Christoph Daum wurde im März bei Bursaspor in der Türkei entlassen © getty

Trainer Christoph Daum würde eine Rückkehr seines "Intimfeindes" Uli Hoeneß auf den Posten des Präsidenten von Bayern München begrüßen.

"Ich bin auch zurückgekommen", sagte der 60-jährige Daum dem Kölner "Sonntags-Express", "warum sollte es Uli nicht schaffen. Jeder hat schließlich eine zweite Chance verdient, auch Hoeneß."

Wichtig sei, seine Fehler zu beheben. Daum: "Und wenn ich die Worte und das Handeln von Herrn Hoeneß richtig interpretiert habe, wird er den Fehler, den er begangen hat, nie mehr wiederholen. Warum sollte er dann nicht mehr in alter Stärke zurückkommen?"

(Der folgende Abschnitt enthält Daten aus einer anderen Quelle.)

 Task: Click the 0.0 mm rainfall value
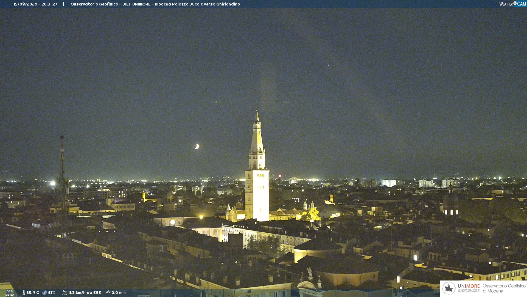point(119,293)
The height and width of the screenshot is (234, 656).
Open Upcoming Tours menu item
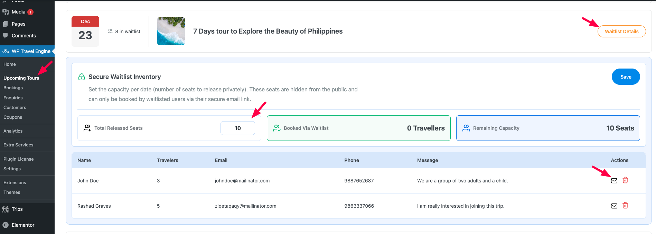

Der 62-jährige Hoeneß muss in Kürze seine Haftstrafe wegen Steuerhinterziehung in Millionenhöhe antreten. Auf der Jahreshauptversammlung des FC Bayern am vergangenen Freitag hatte Hoeneß angekündigt, dass er nach Verbüßung der Gefängnisstrafe zurückkehren werde.

Laut Vorstands-Chef Karl-Heinz Rummenigge schwebt dem Weltmeister von 1974 vor, wieder Vereins-Präsident zu werden.

Zurzeit amtiert Karl Hopfner als Nachfolger des zurückgetretenen Hoeneß.

Hoeneß hatte im Jahr 2000 maßgeblich die Kokain-Affäre von Daum, damals Coach von Bayer Leverkusen und designierter Bundestrainer, ins Rollen gebracht.

Durch eine Haarprobe, die der Fußballlehrer selbst in Auftrag gegeben wurde, war Daum des Drogenkonsums überführt worden.

Daraufhin hatte er seinen Posten als Bayer-Trainer aufgegeben und war für den Posten des Nationalcoaches nicht mehr infrage gekommen.

Erst Jahre später kehrte er nach Deutschland zurück und heuerte bei seinem Ex-Klub 1. FC Köln an.